_What to do_:
For each entry, repeat the text exactly and omit any picture it holds.

_Information provided_:
==============================

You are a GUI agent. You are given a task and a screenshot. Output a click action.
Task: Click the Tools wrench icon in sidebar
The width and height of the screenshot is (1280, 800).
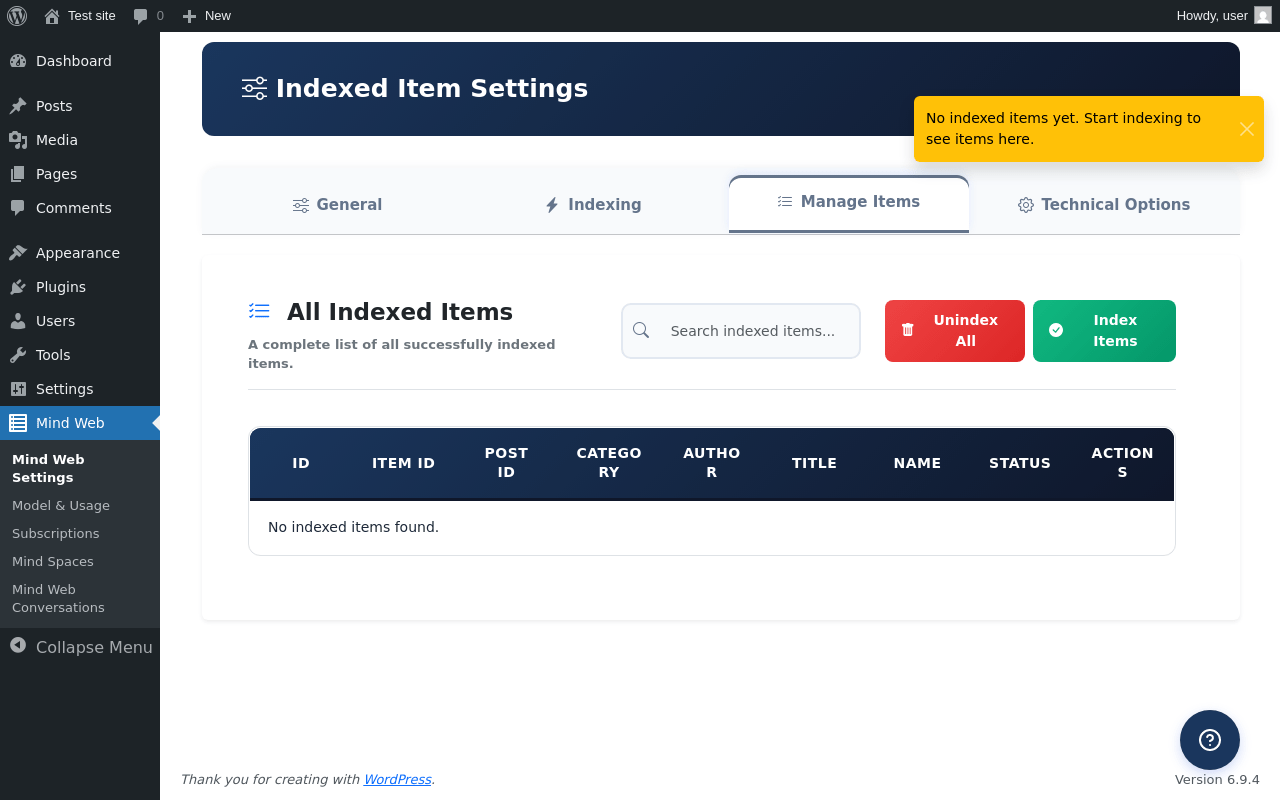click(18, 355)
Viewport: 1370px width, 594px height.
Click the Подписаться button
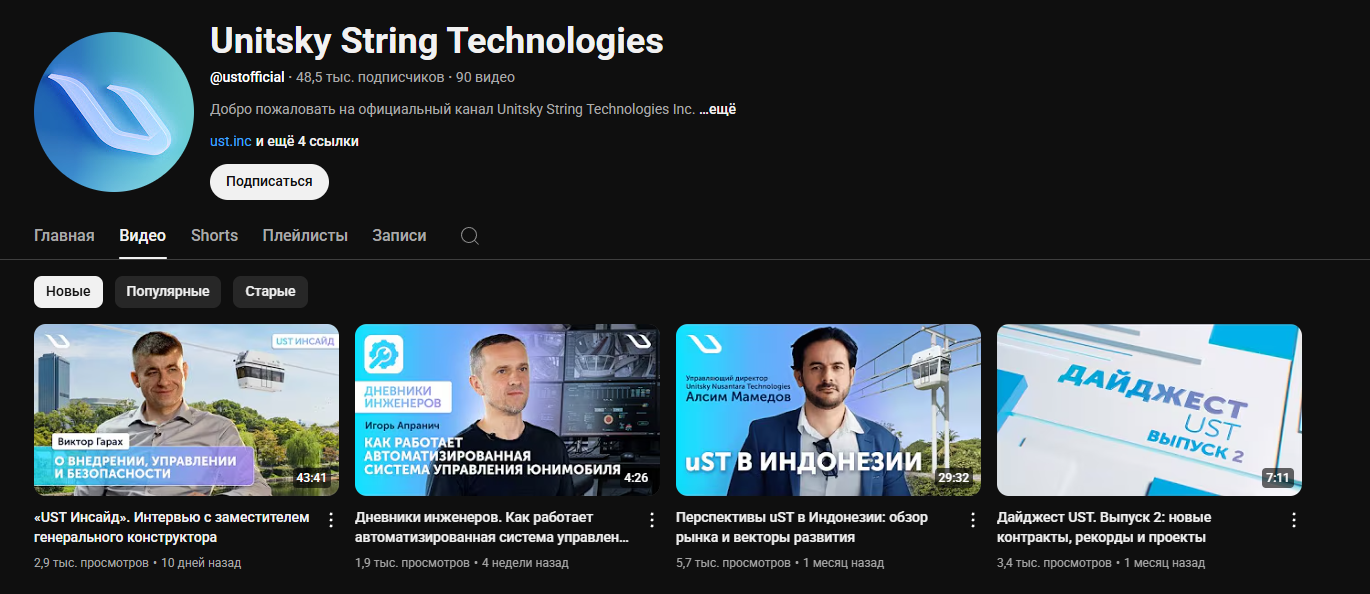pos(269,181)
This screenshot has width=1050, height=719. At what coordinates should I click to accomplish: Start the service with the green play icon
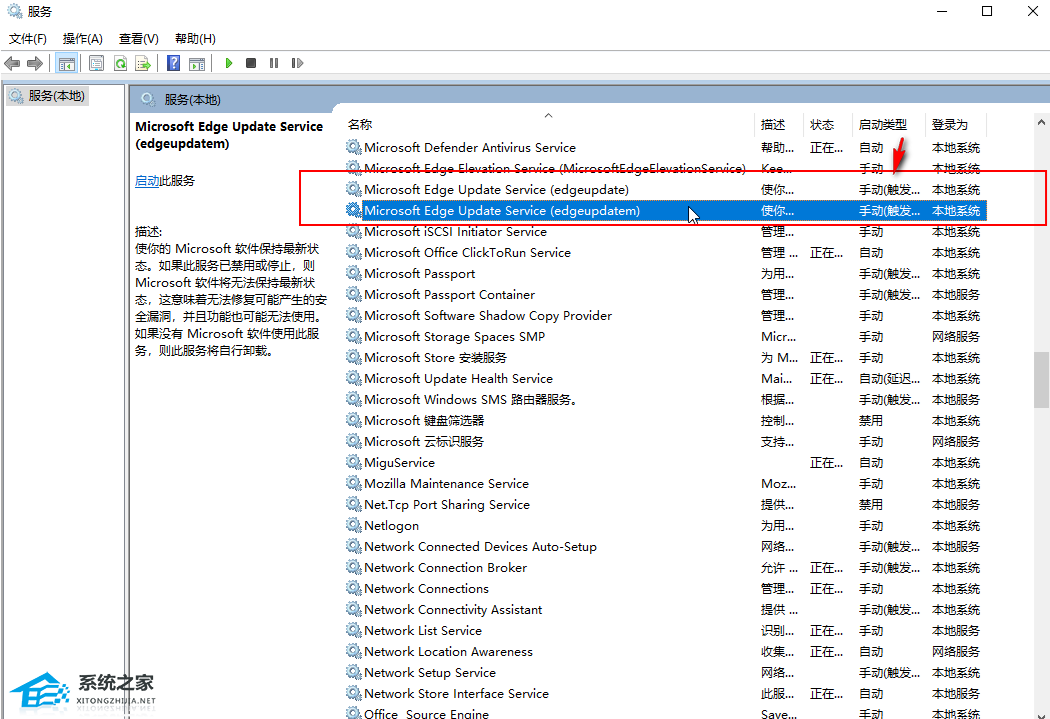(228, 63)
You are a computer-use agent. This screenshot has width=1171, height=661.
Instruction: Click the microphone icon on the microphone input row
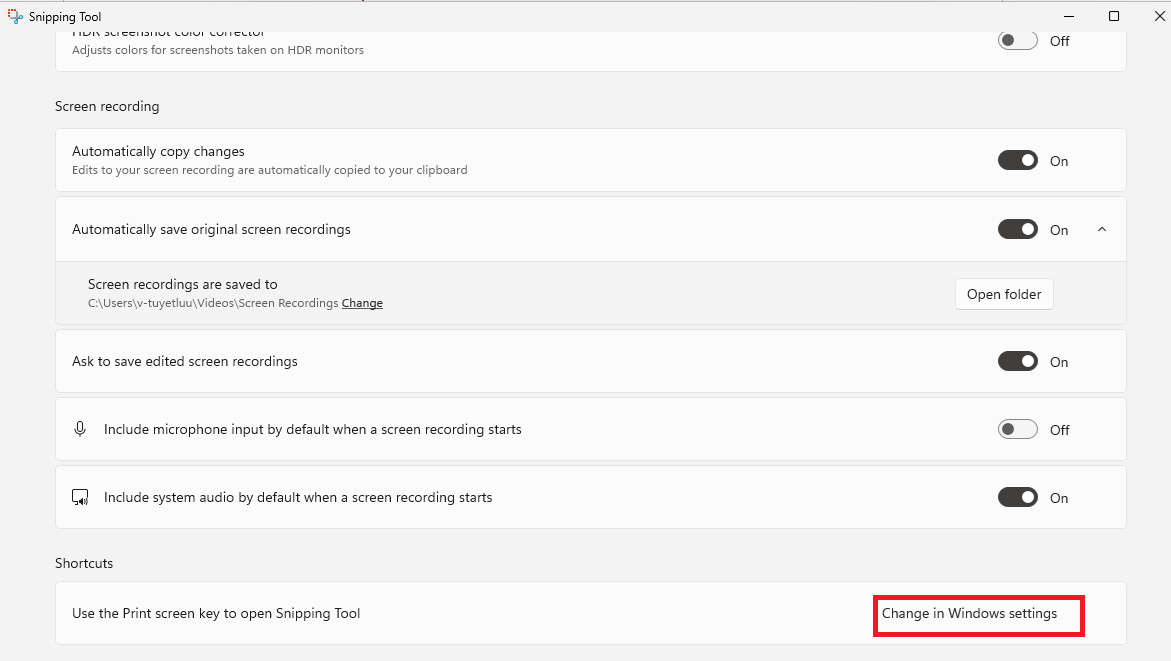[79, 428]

==============================

_Answer to this exercise_:
You are a GUI agent. You are given a task and a screenshot. Output a click action.
Task: Click the Tools wrench icon in sidebar
The width and height of the screenshot is (1280, 800).
click(18, 355)
Viewport: 1370px width, 594px height.
Click the Подписаться button
pos(269,181)
This screenshot has width=1050, height=719. At what coordinates should I click to accomplish: Start the service with the green play icon
(228, 63)
You are a computer-use agent. This screenshot has width=1171, height=661.
Instruction: Click the microphone icon on the microphone input row
[79, 428]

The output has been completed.